- Quoted text -
##############################

Question:
Latin Relative and Interrogative Pronoun help, please?
Molly
2011-09-19 12:03:32 UTC
I took a test and these are the questions I missed. I have to correct them, and I obviously don't know what I did wrong. HELP!!!! (:

Choose the correct form of the relative pronoun for the following sentence: "The boy whose book I have is a friend."
1) cuius
2) quis
3) qua
4) quam

Question 9
Choose the correct form of the relative pronoun for the following sentence: "The leader did not seek the fame by which he won the election."
1) cui
2) quis
3) qua
4) quam

Question 16
Which noun could NOT be the antecedent for the pronoun QUAM?
1) puella
2) amicitia
3) servus
4) via
Question 17
Which pronoun could NOT be an interrogative?
1) quam
2) quis
3) qui
4) cui

Question 19
Quibus viris pecuniam dederunt? (5 points)Question options:
1) To whom did the men give the money?
2) Who gave money to the men?
3) To which men did they give the money?
4) How much money did they give the men?
Three answers:
Jeannie
2011-09-20 02:13:59 UTC
cuius - genitive

qua - ablative of means

servus - masculine, antecedent must be feminine

qui - it is an interrogative adjective and a relative pronoun; quis is the interrogative pronoun. Kind of dirty, that one.

##############################

- Data lines -
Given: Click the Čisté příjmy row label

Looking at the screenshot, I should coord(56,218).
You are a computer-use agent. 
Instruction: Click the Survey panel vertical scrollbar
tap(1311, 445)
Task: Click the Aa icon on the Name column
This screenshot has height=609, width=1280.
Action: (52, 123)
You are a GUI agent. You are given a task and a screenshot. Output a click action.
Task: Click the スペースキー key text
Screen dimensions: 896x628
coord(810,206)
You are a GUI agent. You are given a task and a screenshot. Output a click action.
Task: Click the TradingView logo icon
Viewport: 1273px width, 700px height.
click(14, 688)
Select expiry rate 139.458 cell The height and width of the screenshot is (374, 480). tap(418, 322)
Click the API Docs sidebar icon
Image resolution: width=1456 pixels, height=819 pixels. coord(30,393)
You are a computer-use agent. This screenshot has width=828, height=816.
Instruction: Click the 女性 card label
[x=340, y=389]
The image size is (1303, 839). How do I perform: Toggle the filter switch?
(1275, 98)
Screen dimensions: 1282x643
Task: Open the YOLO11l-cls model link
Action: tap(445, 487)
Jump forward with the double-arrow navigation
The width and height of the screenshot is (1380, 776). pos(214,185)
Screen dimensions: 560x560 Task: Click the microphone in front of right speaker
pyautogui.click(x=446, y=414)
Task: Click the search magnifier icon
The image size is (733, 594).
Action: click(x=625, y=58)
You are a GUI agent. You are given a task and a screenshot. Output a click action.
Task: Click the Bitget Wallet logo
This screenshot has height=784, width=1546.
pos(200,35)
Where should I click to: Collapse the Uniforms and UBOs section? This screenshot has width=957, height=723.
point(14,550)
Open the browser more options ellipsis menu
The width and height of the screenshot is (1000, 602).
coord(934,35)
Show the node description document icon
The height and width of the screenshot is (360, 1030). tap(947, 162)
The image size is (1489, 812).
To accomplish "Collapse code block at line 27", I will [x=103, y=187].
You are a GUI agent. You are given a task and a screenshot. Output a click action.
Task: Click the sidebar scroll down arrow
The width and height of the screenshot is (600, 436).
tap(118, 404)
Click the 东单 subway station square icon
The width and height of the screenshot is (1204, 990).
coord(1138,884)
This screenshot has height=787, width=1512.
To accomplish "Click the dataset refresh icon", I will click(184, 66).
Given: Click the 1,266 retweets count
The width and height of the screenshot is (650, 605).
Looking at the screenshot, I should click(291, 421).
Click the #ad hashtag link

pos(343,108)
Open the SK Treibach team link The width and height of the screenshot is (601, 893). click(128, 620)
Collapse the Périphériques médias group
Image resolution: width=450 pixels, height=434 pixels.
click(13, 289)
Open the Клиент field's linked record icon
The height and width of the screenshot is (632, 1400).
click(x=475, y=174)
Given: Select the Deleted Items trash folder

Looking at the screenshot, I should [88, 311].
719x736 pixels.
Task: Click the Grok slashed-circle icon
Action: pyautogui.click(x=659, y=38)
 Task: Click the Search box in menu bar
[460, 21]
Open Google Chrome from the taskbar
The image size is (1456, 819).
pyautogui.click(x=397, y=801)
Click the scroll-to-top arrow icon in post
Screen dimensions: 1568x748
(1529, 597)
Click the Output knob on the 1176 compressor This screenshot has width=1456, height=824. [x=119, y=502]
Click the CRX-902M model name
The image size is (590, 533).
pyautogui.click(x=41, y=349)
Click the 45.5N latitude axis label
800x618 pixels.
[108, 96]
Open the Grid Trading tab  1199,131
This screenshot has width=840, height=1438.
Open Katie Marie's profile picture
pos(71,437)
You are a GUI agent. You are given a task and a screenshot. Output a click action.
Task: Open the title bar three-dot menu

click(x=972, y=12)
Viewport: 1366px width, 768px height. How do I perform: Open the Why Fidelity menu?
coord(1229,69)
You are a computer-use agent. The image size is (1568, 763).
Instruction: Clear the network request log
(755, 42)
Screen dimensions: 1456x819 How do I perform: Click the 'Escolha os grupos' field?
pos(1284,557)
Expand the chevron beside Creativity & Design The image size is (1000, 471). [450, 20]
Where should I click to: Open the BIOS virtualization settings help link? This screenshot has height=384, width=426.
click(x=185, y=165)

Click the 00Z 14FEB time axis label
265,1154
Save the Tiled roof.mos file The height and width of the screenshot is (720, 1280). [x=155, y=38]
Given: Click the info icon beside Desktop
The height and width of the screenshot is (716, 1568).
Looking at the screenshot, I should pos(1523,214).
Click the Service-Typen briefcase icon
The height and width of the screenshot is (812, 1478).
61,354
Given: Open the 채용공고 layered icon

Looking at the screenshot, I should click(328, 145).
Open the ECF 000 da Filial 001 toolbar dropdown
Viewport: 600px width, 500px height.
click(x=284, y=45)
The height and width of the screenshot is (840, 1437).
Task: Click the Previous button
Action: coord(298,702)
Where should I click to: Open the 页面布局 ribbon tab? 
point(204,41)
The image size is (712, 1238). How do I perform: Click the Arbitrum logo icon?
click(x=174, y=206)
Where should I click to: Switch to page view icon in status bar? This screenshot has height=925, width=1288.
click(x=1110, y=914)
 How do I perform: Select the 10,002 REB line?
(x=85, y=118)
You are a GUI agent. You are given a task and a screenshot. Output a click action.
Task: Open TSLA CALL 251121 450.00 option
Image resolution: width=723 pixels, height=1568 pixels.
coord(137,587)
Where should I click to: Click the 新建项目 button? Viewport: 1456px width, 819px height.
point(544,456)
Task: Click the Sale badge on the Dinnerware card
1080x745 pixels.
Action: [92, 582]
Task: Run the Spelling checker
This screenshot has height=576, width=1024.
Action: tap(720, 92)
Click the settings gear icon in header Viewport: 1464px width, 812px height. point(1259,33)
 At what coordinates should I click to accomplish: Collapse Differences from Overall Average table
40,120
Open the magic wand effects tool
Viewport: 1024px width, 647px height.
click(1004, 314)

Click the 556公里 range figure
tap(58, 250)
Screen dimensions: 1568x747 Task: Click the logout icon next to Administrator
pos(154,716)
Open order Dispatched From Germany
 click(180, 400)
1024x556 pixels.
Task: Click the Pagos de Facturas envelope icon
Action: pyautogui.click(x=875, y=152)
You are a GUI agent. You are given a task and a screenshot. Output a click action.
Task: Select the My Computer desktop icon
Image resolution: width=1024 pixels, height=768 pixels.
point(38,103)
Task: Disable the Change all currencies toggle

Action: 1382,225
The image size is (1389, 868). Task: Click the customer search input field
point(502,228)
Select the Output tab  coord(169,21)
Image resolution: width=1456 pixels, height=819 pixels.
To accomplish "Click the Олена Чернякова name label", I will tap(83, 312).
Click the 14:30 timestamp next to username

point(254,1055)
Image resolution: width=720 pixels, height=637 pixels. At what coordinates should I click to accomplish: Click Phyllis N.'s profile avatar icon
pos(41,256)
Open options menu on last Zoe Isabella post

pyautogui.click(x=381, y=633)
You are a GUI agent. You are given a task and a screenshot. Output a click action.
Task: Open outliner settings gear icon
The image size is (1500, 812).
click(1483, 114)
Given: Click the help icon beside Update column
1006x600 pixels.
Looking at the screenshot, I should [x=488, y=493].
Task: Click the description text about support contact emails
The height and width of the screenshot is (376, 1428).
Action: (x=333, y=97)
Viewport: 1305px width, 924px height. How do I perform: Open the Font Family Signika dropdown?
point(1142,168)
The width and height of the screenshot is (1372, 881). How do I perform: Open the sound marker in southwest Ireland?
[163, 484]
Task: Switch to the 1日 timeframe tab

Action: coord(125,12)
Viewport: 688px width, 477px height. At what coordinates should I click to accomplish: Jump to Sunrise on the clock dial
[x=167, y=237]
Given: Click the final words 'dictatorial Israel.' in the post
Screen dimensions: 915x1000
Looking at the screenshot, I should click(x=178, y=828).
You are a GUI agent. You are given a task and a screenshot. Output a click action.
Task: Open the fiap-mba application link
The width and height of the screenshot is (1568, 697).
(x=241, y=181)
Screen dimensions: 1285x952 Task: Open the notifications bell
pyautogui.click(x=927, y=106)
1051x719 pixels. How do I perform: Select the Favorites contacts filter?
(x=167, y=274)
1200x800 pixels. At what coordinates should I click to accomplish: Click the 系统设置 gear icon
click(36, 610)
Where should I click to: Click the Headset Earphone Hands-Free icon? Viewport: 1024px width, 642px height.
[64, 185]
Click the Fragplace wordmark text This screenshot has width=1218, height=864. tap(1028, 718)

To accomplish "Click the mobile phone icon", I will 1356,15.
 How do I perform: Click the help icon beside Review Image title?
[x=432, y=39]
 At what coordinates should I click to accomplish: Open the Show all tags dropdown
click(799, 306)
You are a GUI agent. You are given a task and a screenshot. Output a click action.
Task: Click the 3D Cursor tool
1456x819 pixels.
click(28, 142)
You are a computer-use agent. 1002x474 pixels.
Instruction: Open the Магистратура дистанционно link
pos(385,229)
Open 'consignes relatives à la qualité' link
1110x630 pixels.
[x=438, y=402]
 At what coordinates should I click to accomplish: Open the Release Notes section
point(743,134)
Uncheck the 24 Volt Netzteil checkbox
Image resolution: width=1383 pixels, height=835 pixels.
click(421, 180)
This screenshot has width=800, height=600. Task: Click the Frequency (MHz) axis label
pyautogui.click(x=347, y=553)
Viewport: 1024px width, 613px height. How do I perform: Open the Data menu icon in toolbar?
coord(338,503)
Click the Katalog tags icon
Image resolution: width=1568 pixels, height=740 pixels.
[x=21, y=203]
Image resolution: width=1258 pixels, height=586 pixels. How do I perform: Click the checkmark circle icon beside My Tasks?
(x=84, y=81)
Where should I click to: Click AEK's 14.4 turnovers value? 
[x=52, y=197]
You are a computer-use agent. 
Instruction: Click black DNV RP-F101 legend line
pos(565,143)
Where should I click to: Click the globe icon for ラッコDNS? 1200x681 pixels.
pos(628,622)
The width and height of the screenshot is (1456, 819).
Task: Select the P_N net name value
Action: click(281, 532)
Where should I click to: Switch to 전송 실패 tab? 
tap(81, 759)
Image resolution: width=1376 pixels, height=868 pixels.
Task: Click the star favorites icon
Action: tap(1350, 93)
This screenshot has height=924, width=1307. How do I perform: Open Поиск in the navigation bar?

##############################

- Requests -
**A.** In the Latin pronoun thread, why does the reply say servus cannot be the antecedent for QUAM?
**B.** Do these statements agree with the Latin pronoun thread? Answer yes or no for each, quoting the deciding words.
(i) Molly's post is dated 2011-09-19.
(ii) Jeannie calls qua an ablative of means.
(iii) Jeannie says qui is the interrogative pronoun.
**C.** Reproduce the Latin pronoun thread between "Question 16" and "be an interrogative?", inclusive, and swap "servus" for "dominus".

- Answers by task -
**A.** Servus is masculine, and the antecedent must be feminine.

**B.**
(i) Yes: "2011-09-19 12:03:32 UTC"
(ii) Yes: "qua - ablative of means"
(iii) No: "quis is the interrogative pronoun"

**C.**
Question 16
Which noun could NOT be the antecedent for the pronoun QUAM?
1) puella
2) amicitia
3) dominus
4) via
Question 17
Which pronoun could NOT be an interrogative?